Veterans Day, also known as Remembrance Day, happens all over the world on 11 November. It’s a very important time to remember those who gave their lives for us in the horror of war. Anyone who has ever read about World War I knows that being in that war was like being in hell – while right here on earth. Remembrance Day/Veteran’s Day is celebrated on 11 November to recall the end of fighting at the end of World War I – which happened at the 11th hour of the 11th day of the 11th month of 1918. That was before almost everyone alive today was born, but it’s shaped the present for all of us.
Of course, I found myself wondering whether bicycles played any role in the First World War – the war to end all wars which unfortunately did not end all wars. I did some research, and was quite amazed at what I found. Bikes were in the thick of World War I from Day 1.
The photo above shows a family of Belgian refugees in 1914. Warmly dressed children are perched on the bike, which also carries the family’s clothing. Presumably this family fled the invading German army on the family bicycle.
When we think of World War I, we usually think of British soldiers. But in fact, many of the soldiers were volunteers from all over the Commonwealth. This photo is a welcome reminder of that. It shows Indian bicycle troops at the Battle of the Somme. More than a million soldiers from the British Indian Army – ten percent of the British war effort – volunteered in the First World War.
Of course, the Aussies were in the thick of things throughout World War I. This photograph was taken around 1915 in Broadmeadows, Victoria, Australia. It shows members of the Australian Cycling Corps with their bicycles, before being deployed overseas.
The Australian army had cycling units that fought in many of the major battles of World War I, such as Messines in June 1917, and Passchendale in July 1917. These cycling units were deployed to the front line, and also did cable burying, traffic control, and reconnaissance work. The bikes were from England, manufactured by the Birmingham Small Arms Company – better known as BSA. This company was a major British arms and ammunition manufacturer since the Crimean War.
Note that the bikes did not come with bottle holders – the soldiers would carry water supplies like the regular army corps. The soldiers were issued with Short Magazine Lee Enfield (SMLE) .303 calibre rifles, which they could either attach to the down tube of their bikes or swing across their backs – as you can see in the photograph below.
I am kind of happy that carrying a rifle on one’s down tube never caught on, even during World War I. However, other ways were found of carrying guns on bikes. Humber Bicycles created their 1915 Military Humber by simply added military fittings to their most robust frame. As the Humber rear brake linkage conflicts with the usual position for the front rifle clip – on the offside of the headstock – Humber’s front rifle clip was uniquely mounted on the nearside.

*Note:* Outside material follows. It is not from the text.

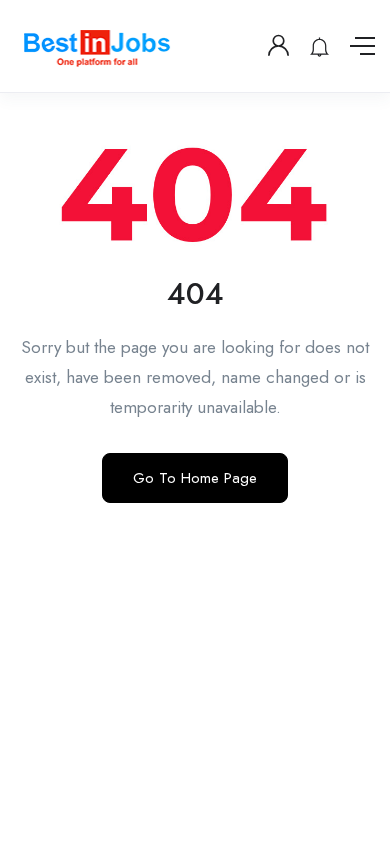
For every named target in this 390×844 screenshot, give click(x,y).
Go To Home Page (195, 478)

As the war progressed, all the combatants made extensive use of bicycles for messengers, scouts, infantry men, and even ambulance carriers. The photo below shows Commonwealth cyclist scouts, walking their bikes on a muddy road on the Western Front, in war-torn France.
Bikes were also used extensively for quick transport of men and supplies. Below, a group of Allied soldiers enters a captured village with their bikes.
Of course, Canadian soldiers were also on that hellish front. The photo below shows the Newfoundland Regiment marching through a French village. (Look carefully to see the cyclist soldiers a little behind the mounted soldiers.) So many men from this regiment died that it was hard to keep up their numbers, despite the fact that recruitment proved easy in Newfoundland. It was said of this regiment, after 90% of them were killed or injured by the Germans at Beaumont-Hamel:
It was a magnificent display of trained and disciplined valour, and its assault only failed of success because dead men can advance no further.
Because of the tremdendous losses, Remembrance Day is a huge event in Newfoundland to this day. And because of the courage of the regiment, King George V gave the regiment the prefix “Royal” – the only time during the First World War that this honour was given. The original of this photo is captioned: “The Newfoundland Regiment marching back to billet after Monchy.”
By 1918 the end of the war was finally in sight, and bikes played a role in this too. Here a British soldier transports a little girl on his bicycle. The villagers were excited to welcome the British troops.
As we know, the war finally ended on the 11th hour of the 11th day of the 11th month (which is of course what we will remember on Remembrance Day). Demobilization began, and here too bicycles played their part.
In this photo, demobilizing troops transport their kit on heavily laden bikes. The original caption reads: “Photographs of the demobilization. Cyclists crossing Cologne.”
There are many more such photos on Flickr from various national archives, and I find it fascinating stuff. How strange to imagine a world where the soldiers are on bikes, rather than fighter jets or tanks.
The loss of human life in World War I was tremendous – 16.5 million people died while soldiers were traveling around on horses and bicycles. However, it could have been even worse if we’d had time to make more “progress.” How many more people would die if a world war was conducted with weapons of mass destruction?